RIDOT has earmarked two problematic West Main Road intersections at Coddington Highway and East Main Road in Middletown for safety improvements, using about $4 million in federal highway funds. The state has left it up to Middletown to choose between two options: improve signalization with dedicated left turning lanes and realigned roadways, or install two roundabout traffic circles. Both projects are nearly identical in costs.

Middletown must inform RIDOT on its preference by the end of September.

RIDOT presenters on Wednesday night said construction for the new traffic signals alternative could begin as early as mid-2012, while construction of the roundabout solution would begin in 2013 due to the extra time needed for land acquisition to be negotiated and further engineering work to be done.

For more information

  • The Middletown Town Council videotaped Wednesday’s public hearing and all public comments will be available to view in their entirety online on the Town of Middletown website.
  • View the RIDOT computer simulations in the image gallery above.
  • Click on the “Keep me posted” button below to receive automatic email updates related to this issue.
Jasper August 25, 2011 at 09:16 PM
I still don't see a dedicated turn lane for cars turning left into maple ave and the bank Newport.
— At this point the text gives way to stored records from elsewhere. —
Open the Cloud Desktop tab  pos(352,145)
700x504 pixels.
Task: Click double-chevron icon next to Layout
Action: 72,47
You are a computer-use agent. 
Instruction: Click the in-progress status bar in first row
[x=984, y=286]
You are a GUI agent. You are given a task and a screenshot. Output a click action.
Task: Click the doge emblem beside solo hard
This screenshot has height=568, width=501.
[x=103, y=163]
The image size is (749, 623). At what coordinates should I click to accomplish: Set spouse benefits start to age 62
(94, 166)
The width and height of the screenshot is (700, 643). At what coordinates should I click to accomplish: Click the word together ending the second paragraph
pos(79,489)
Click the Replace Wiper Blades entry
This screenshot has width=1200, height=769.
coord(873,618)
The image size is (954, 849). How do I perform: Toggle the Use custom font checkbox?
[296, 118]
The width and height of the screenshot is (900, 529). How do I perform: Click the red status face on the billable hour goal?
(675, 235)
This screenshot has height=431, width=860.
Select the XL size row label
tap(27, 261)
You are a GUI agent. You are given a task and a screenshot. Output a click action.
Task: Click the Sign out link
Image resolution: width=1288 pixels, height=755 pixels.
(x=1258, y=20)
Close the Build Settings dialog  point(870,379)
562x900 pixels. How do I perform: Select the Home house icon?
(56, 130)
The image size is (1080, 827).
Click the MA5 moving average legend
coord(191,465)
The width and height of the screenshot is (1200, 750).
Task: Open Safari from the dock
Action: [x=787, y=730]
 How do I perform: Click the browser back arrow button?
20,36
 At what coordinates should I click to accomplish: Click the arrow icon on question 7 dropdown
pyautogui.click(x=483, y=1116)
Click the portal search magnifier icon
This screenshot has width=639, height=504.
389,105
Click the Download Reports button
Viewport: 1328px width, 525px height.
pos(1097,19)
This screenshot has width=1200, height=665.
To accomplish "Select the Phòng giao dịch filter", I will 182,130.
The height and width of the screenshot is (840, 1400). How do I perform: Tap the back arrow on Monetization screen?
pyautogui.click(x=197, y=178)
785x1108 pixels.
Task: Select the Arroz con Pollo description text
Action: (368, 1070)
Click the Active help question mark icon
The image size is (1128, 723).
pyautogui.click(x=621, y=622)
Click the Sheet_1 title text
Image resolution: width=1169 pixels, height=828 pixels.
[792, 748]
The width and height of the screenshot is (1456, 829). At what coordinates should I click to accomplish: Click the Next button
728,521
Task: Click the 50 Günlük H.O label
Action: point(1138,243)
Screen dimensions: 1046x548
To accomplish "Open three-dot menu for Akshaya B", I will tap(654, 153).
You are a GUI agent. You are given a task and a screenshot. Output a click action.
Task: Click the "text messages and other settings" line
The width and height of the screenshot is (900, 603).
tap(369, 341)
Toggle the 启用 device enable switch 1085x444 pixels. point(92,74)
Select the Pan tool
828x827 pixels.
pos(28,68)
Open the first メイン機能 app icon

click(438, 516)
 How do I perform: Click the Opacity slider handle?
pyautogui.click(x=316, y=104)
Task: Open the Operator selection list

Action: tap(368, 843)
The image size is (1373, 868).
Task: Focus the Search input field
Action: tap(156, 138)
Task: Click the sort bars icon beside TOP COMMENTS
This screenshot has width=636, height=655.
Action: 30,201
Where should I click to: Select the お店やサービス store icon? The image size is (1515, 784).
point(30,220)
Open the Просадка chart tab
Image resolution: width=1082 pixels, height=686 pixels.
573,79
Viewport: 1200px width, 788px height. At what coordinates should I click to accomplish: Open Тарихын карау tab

Widen the road and fix that area, seriously listen and look Ridot and town council!
ScottRAB August 26, 2011 at 04:44 PM
Modern roundabouts are the safest form of intersection in the world. Visit www.iihs.org for safety facts. The safety comes from the ‘slow and go’ operation instead of the ‘stop or go fast’ way a stop light works (or the ‘keep going fast’ large traffic circle fantasy). The smaller size of the modern roundabout is what makes them safer and keeps speeds in the 20 mph range. This makes it much easier to avoid a crash or stop for pedestrians. It also means that if a crash happens the likelihood of injury is very low. Safety is the #1 reason there are over 2,200 modern roundabouts in the US today and many more on the way. Slow and go also means less delay than a stop light, especially the other 20 hours a day people aren’t driving to or from work. Average daily delay at a signal is around 12 seconds per car. At a modern roundabout average delay is less than five seconds. Signals take an hour of demand and restrict it to a half hour – at best only half the traffic gets to go at any one time. At a modern roundabout four drivers entering from four directions can all enter at the same time. Don’t try that with a signalized intersection. If you keep choosing a stop light solution, you'll keep having high speed T-bone crashes and delay.